§ MATERIALS PROVIDED
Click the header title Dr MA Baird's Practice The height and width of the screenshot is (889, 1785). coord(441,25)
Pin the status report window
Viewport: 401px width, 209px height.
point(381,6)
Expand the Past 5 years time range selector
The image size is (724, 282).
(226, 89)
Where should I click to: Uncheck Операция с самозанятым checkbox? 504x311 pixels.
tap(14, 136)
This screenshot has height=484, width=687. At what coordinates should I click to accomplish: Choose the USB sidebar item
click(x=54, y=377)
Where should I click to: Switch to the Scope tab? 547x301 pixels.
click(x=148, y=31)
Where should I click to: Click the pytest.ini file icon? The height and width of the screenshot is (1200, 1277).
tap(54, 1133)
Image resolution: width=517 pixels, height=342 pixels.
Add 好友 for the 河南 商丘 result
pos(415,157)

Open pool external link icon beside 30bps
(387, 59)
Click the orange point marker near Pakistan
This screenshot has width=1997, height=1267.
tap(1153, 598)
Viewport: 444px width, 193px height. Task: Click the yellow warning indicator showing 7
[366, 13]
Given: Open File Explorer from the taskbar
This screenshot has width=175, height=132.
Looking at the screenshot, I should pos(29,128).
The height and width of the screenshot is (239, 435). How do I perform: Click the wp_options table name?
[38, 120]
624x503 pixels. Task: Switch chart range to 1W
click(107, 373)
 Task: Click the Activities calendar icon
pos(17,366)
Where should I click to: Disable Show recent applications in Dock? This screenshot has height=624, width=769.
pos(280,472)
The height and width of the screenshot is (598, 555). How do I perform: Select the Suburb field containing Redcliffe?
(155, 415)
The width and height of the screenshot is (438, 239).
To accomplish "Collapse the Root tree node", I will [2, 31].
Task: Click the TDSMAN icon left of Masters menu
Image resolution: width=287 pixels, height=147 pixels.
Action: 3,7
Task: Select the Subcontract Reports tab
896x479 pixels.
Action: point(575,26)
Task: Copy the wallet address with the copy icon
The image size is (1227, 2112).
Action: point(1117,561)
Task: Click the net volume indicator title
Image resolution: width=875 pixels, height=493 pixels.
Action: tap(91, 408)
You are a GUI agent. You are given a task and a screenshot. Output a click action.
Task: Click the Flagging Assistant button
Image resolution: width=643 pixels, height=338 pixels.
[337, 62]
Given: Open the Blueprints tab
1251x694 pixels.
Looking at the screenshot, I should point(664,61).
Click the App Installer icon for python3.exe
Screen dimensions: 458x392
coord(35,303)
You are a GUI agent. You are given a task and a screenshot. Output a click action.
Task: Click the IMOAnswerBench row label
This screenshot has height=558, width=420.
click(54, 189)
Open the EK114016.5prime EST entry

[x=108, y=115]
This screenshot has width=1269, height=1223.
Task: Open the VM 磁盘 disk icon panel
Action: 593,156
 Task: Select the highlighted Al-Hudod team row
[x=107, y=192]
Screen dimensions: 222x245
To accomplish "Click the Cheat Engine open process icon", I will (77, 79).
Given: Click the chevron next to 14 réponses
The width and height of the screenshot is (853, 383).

§ THE REQUEST
Reproduce every line of the material above that contains the string "perform", treating uppercase and lowercase letters as distinct.

§ FINAL RESULT
The height and width of the screenshot is (239, 435). How do I perform: Click the wp_options table name?
The height and width of the screenshot is (598, 555). How do I perform: Select the Suburb field containing Redcliffe?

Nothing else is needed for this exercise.